**What the exercise asks**
Nothing but the lines from the one with "Instruction: Click the Case" down to the one with "Task: Click Copy All to Clipboard" should be returned, exactly and with both ends included, from the material below.

**Given entries**
Segment Open

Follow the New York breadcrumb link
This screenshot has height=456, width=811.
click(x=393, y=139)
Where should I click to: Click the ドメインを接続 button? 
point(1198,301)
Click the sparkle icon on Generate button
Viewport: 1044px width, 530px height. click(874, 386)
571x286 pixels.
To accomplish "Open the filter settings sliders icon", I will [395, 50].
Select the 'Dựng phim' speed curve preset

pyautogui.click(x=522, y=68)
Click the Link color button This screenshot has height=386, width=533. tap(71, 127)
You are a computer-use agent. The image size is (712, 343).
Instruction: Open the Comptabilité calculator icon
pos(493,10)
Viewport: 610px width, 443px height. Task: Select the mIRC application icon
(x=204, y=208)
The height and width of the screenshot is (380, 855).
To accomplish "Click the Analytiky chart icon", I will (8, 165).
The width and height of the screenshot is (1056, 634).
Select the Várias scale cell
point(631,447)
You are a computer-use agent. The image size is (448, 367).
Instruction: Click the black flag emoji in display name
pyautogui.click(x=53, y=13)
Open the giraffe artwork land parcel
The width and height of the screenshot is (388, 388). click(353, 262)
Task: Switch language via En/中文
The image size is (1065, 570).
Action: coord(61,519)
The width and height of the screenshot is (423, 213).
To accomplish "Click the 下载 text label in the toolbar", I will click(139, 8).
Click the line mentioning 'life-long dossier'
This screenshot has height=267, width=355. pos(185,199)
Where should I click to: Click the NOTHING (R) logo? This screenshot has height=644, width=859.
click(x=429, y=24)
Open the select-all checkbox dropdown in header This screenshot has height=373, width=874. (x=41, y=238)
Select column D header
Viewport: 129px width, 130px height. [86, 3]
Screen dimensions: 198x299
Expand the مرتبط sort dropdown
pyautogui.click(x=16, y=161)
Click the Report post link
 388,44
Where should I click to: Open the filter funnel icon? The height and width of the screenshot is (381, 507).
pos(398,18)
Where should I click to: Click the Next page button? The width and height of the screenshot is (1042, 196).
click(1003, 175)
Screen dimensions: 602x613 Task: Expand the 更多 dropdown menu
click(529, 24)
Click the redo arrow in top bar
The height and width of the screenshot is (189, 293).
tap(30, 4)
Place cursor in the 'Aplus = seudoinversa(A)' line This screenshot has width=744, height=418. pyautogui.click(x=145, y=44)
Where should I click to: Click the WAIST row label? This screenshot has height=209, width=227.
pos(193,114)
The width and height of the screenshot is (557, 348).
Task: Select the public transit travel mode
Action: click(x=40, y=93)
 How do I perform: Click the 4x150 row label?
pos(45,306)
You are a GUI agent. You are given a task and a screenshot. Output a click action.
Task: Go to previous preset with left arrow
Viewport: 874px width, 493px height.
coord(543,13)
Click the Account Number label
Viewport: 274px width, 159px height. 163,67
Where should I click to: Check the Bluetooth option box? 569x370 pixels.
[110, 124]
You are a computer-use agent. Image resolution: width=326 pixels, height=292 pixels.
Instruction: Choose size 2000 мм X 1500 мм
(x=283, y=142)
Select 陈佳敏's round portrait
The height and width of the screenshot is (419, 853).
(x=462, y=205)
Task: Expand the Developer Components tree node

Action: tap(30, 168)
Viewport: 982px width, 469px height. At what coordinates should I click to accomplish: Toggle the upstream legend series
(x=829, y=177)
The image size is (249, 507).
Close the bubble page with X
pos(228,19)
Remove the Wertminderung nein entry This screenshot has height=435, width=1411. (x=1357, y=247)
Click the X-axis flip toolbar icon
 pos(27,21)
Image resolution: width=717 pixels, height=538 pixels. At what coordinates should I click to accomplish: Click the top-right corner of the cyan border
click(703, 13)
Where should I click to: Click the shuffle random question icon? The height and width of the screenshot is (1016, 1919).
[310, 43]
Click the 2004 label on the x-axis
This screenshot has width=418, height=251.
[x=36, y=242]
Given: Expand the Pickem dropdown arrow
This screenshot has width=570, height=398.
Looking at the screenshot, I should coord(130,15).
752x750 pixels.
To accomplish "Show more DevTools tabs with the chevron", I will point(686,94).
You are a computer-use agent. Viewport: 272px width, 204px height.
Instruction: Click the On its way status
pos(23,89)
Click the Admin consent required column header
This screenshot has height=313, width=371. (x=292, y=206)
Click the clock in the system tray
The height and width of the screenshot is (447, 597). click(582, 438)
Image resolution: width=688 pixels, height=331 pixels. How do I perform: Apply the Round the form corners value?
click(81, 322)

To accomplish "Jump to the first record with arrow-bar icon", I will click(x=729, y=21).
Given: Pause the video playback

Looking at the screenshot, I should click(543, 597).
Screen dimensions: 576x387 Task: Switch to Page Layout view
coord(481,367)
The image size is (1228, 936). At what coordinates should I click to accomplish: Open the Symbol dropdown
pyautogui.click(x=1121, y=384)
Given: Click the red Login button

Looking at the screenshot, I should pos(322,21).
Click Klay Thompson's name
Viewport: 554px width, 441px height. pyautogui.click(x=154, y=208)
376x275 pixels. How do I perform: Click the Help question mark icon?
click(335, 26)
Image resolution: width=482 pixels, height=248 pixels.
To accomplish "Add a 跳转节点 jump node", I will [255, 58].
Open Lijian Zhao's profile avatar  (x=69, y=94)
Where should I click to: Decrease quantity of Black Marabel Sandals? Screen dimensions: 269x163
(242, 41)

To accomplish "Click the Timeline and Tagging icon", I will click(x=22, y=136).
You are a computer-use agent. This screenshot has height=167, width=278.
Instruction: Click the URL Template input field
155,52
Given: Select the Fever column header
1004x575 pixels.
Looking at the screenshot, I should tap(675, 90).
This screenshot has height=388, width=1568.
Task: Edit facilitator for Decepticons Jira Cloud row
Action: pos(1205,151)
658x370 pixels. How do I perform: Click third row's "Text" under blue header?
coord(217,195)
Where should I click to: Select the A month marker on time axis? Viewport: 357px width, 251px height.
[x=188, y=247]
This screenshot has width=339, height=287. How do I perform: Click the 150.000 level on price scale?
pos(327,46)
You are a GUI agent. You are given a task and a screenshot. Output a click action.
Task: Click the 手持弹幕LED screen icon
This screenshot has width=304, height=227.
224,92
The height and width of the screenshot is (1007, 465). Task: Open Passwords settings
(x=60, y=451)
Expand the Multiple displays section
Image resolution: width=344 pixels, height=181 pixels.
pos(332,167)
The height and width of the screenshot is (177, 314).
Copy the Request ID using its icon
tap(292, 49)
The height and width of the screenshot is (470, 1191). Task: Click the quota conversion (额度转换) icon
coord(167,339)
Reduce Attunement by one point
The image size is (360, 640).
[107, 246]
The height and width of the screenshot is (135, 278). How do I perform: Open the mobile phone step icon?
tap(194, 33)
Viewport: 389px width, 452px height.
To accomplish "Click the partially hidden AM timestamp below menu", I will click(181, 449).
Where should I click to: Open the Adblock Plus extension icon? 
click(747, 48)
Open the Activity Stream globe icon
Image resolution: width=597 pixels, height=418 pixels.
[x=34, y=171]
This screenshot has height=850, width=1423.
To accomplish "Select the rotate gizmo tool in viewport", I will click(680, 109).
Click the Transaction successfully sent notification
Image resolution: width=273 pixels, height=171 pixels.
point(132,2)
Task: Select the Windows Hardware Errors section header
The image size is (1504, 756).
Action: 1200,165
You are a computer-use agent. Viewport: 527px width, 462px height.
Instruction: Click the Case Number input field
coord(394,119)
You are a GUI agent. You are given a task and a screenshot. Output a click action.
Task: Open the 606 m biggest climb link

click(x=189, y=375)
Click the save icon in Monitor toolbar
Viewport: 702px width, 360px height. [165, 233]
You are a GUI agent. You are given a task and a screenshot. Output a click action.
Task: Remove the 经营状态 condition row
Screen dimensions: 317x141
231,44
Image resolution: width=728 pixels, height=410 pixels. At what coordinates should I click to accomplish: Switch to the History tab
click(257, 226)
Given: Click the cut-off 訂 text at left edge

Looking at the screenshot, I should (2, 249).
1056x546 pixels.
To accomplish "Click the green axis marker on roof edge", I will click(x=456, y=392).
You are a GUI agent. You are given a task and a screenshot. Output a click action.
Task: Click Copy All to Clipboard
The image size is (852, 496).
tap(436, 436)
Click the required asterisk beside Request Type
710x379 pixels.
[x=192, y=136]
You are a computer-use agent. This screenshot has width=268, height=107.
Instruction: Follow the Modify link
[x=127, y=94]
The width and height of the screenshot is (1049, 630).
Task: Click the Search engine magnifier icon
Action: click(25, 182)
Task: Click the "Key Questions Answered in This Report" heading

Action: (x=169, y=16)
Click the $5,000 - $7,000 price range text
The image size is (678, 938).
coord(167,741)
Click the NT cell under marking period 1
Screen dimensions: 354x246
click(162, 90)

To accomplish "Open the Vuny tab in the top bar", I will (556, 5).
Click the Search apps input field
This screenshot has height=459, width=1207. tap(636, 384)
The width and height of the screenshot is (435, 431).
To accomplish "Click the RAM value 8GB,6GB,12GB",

Segment Closed

**Answer section**
Instruction: Click the Case Number input field
coord(394,119)
You are a GUI agent. You are given a task and a screenshot. Output a click action.
Task: Open the 606 m biggest climb link

click(x=189, y=375)
Click the save icon in Monitor toolbar
Viewport: 702px width, 360px height. [165, 233]
You are a GUI agent. You are given a task and a screenshot. Output a click action.
Task: Remove the 经营状态 condition row
Screen dimensions: 317x141
231,44
Image resolution: width=728 pixels, height=410 pixels. At what coordinates should I click to accomplish: Switch to the History tab
click(257, 226)
Given: Click the cut-off 訂 text at left edge

Looking at the screenshot, I should (2, 249).
1056x546 pixels.
To accomplish "Click the green axis marker on roof edge", I will click(x=456, y=392).
You are a GUI agent. You are given a task and a screenshot. Output a click action.
Task: Click Copy All to Clipboard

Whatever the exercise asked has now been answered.